The UK government set up a for-sale sign outside the Green Investment Bank earlier this year and the sale is now at an advanced stage. IJGlobal revealed last week that the government is expected to sign an initial agreement with a buyer in early 2017, ahead of an announced planned close in March.

But on 2 December 2016 it emerged that in the midst of the sale process, two of its most senior offshore wind staffers are leaving the bank. What do these latest developments mean for the future of offshore wind financings in the UK?

The GIB has risen in less than five years from a first-of-a-kind government pilot scheme, to a profitable bank.
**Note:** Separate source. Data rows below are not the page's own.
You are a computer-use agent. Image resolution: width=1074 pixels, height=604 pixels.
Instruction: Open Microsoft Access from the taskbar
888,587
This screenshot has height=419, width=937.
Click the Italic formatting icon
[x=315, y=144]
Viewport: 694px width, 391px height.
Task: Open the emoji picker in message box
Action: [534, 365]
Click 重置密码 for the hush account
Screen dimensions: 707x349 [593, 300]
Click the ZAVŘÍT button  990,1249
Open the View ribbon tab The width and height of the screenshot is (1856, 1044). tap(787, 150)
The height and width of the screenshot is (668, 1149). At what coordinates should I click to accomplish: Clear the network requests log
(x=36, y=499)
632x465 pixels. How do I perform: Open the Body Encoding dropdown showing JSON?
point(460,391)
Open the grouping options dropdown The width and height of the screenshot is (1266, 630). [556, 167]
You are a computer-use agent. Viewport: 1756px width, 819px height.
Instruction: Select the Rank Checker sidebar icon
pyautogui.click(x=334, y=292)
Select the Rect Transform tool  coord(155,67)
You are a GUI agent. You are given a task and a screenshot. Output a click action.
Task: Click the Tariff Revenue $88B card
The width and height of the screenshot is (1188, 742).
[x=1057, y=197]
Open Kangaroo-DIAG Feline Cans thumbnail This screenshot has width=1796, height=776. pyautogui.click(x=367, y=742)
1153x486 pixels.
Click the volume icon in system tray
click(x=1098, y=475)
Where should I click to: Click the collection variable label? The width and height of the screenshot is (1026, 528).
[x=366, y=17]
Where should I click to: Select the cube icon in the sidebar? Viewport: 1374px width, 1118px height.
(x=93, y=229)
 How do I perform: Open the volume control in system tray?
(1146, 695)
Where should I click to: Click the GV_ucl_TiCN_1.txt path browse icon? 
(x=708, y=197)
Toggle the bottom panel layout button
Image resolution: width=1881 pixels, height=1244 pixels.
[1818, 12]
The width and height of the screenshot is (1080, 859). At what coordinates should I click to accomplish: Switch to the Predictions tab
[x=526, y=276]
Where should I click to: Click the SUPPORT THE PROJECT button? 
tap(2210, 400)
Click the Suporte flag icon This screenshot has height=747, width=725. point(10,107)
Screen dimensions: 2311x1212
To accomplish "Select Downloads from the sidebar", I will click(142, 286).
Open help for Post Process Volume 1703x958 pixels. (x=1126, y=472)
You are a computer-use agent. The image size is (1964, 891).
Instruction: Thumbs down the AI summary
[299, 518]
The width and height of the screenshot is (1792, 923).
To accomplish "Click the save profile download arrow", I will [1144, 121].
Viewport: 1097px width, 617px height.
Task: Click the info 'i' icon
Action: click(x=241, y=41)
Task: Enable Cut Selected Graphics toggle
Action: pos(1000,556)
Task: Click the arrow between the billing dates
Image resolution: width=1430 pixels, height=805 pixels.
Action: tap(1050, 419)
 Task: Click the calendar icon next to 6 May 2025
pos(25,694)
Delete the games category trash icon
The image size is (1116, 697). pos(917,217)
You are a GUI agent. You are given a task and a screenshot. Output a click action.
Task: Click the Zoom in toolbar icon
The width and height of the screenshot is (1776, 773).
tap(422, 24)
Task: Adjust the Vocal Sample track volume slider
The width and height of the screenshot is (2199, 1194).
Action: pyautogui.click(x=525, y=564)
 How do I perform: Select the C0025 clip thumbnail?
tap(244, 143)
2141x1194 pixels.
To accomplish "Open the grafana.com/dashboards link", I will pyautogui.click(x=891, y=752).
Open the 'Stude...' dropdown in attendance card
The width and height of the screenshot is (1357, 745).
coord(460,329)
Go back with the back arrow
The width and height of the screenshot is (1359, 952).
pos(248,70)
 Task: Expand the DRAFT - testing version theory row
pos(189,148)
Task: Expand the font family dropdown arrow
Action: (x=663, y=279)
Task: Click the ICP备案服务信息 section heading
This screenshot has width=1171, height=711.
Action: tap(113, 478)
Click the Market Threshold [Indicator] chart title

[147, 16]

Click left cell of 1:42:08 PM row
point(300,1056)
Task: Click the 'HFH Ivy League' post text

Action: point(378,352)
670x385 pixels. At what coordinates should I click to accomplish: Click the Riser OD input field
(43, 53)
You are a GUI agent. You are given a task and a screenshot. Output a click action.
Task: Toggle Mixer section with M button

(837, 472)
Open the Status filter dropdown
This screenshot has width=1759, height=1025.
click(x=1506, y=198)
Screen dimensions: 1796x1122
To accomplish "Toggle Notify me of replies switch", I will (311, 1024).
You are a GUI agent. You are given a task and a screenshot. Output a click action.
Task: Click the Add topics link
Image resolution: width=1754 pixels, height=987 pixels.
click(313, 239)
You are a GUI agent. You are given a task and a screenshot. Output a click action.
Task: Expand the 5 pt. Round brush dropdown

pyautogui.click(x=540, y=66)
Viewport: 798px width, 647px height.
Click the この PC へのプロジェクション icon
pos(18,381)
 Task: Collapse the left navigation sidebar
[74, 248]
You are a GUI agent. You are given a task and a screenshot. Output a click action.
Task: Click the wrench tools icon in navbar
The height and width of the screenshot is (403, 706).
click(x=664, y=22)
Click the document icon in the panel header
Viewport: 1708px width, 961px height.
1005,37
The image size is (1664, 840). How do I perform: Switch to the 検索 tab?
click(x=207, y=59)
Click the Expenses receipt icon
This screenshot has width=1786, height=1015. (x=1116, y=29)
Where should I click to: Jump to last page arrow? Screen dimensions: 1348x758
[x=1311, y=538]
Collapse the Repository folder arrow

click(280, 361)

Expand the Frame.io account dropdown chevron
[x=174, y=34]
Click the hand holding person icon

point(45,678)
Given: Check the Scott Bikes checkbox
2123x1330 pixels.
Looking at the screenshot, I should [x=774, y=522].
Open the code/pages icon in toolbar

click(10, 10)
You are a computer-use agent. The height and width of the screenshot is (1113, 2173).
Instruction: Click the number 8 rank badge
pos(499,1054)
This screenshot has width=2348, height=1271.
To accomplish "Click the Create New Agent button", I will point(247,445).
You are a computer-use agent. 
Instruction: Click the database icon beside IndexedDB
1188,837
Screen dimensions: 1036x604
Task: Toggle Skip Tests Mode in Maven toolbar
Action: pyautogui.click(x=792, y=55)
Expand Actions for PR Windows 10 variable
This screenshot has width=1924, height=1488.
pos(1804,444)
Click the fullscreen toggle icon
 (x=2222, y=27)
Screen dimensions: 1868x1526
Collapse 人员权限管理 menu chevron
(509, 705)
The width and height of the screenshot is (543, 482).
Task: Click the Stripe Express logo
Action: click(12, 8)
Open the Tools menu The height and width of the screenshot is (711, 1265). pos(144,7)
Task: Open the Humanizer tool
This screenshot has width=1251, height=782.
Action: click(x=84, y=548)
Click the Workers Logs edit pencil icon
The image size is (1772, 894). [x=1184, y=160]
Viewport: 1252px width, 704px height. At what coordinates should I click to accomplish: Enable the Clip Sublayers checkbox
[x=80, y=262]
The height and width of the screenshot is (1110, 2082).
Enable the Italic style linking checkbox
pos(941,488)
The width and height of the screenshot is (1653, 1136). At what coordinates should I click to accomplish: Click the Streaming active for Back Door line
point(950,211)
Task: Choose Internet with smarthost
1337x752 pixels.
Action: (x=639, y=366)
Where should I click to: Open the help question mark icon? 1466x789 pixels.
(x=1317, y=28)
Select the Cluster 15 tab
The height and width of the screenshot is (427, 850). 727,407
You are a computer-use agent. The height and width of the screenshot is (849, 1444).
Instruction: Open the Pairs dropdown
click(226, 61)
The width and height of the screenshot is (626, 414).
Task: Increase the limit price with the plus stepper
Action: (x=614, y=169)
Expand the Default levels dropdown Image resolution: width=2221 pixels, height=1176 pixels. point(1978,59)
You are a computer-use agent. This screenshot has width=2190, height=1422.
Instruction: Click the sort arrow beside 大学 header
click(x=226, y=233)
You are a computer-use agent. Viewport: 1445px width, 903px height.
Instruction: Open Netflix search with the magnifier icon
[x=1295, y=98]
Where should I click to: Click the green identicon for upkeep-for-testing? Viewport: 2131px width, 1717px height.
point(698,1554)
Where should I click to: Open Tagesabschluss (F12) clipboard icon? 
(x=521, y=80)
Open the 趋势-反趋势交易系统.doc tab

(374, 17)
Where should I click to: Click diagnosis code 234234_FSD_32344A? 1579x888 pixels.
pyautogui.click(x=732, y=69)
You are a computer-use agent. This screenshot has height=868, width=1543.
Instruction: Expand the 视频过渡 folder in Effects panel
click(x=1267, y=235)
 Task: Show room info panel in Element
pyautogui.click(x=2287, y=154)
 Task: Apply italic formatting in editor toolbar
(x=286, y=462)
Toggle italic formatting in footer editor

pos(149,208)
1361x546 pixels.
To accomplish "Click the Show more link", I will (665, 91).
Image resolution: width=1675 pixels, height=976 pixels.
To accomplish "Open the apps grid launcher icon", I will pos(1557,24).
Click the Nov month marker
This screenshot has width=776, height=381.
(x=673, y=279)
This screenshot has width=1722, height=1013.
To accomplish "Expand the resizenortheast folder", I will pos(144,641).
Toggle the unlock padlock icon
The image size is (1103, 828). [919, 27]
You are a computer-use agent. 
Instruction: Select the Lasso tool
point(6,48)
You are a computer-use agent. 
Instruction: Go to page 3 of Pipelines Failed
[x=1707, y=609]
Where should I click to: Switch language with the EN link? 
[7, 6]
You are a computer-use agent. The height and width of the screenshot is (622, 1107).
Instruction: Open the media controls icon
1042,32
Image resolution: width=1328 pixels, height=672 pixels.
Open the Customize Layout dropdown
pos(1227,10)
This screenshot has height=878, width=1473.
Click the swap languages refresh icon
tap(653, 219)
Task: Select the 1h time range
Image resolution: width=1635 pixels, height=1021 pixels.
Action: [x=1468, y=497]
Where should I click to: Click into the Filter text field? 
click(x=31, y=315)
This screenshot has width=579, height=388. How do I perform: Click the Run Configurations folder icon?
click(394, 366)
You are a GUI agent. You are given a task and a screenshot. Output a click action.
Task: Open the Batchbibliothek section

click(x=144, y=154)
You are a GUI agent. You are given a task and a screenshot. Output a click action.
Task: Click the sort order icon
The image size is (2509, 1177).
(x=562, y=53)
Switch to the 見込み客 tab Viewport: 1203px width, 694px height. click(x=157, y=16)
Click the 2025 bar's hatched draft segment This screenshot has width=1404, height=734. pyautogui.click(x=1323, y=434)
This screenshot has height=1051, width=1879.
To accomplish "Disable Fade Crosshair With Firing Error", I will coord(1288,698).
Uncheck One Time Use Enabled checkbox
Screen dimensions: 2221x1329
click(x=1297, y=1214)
It has invested more than £2.7 billion to clean energy projects and mobilised £10.6 billion in private capital. The lion’s share of that capital has gone to the burgeoning offshore wind sector. According to data from IJGlobal, the number of offshore wind deals that have reached financial close in the UK since the bank was created in 2012 has been relatively consistent.

The GIB is now the biggest debt provider to the UK offshore wind sector. However its commitment to the sector has slowed, and in 2016 it made only one investment, when it acquired the GLID wind farms, in conjunction with BlackRock from Centrica and EIG. The investment was the first to be made out of its £1 billion offshore wind fund.

 

Any buyer of the bank will have a portfolio of some of the world's largest offshore wind farms to manage. But what is in the pipeline for future investments for the bank? According to data from IJGlobal there are currently 17 offshore wind projects in procurement in the UK.



Whether the GIB will continue to focus on offshore wind post-privatisation is unknown. Project sponsors are dependent upon the outcomes of the UK’s next Contracts for Difference subsidy auction, and there are other technologies and prospects vying for the bank’s capital, such as energy efficiency schemes and waste-to-energy projects.